--- START ---

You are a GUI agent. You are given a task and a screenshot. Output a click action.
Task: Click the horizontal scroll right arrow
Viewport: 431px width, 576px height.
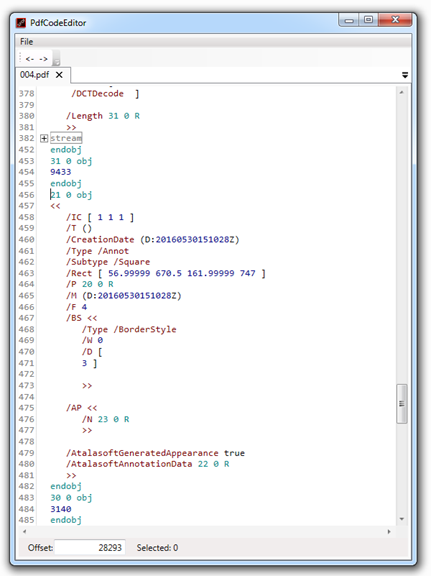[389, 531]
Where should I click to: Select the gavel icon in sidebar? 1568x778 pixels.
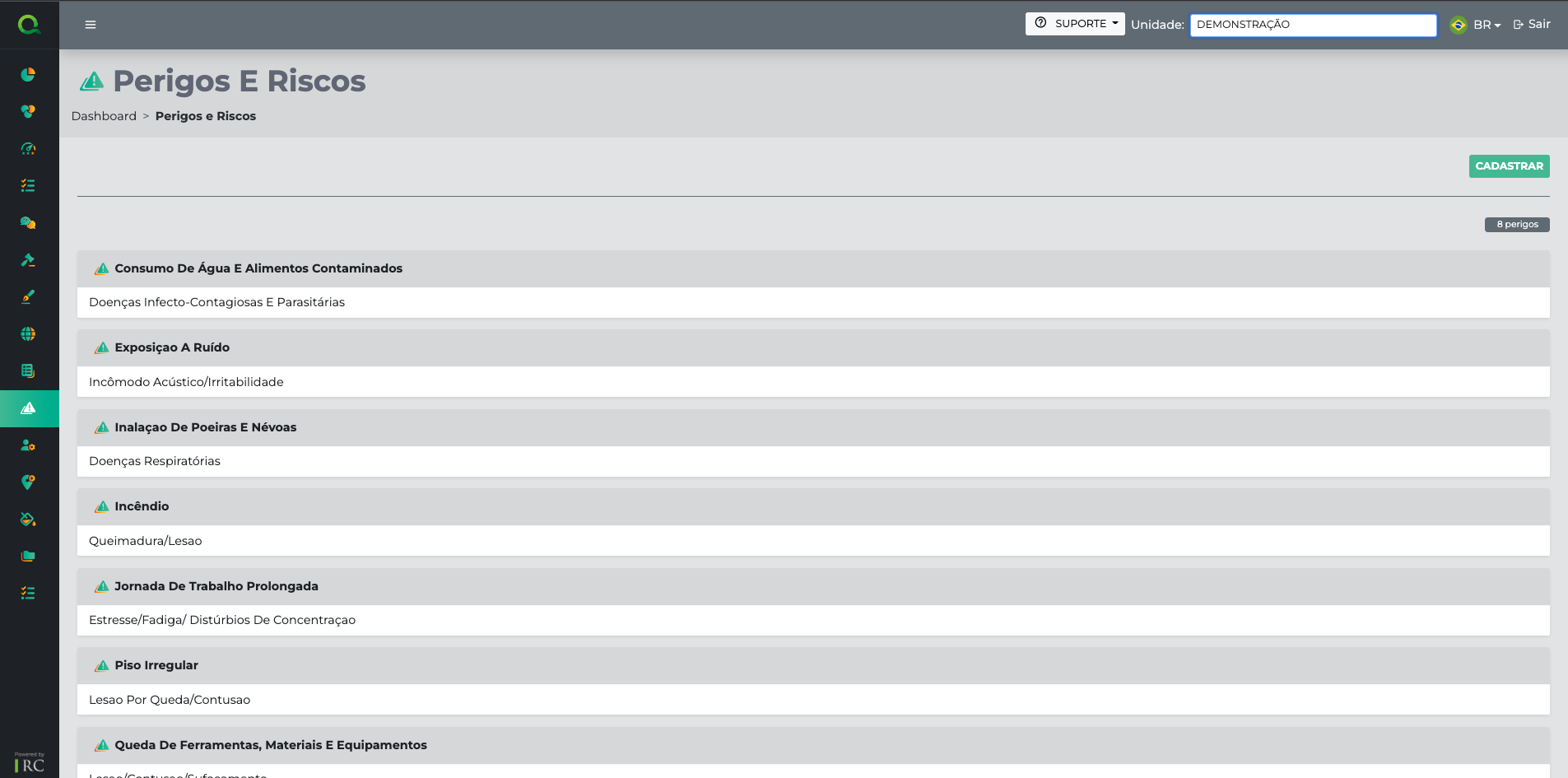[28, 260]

--- END ---

**INSTRUCTIONS FOR THE TASK**
Print the material in full and exactly; the pictures must not be printed.

**RESULT**
You are a GUI agent. You are given a task and a screenshot. Output a click action.
Task: Click the horizontal scroll right arrow
Viewport: 431px width, 576px height.
[389, 531]
Where should I click to: Select the gavel icon in sidebar? 1568x778 pixels.
[28, 260]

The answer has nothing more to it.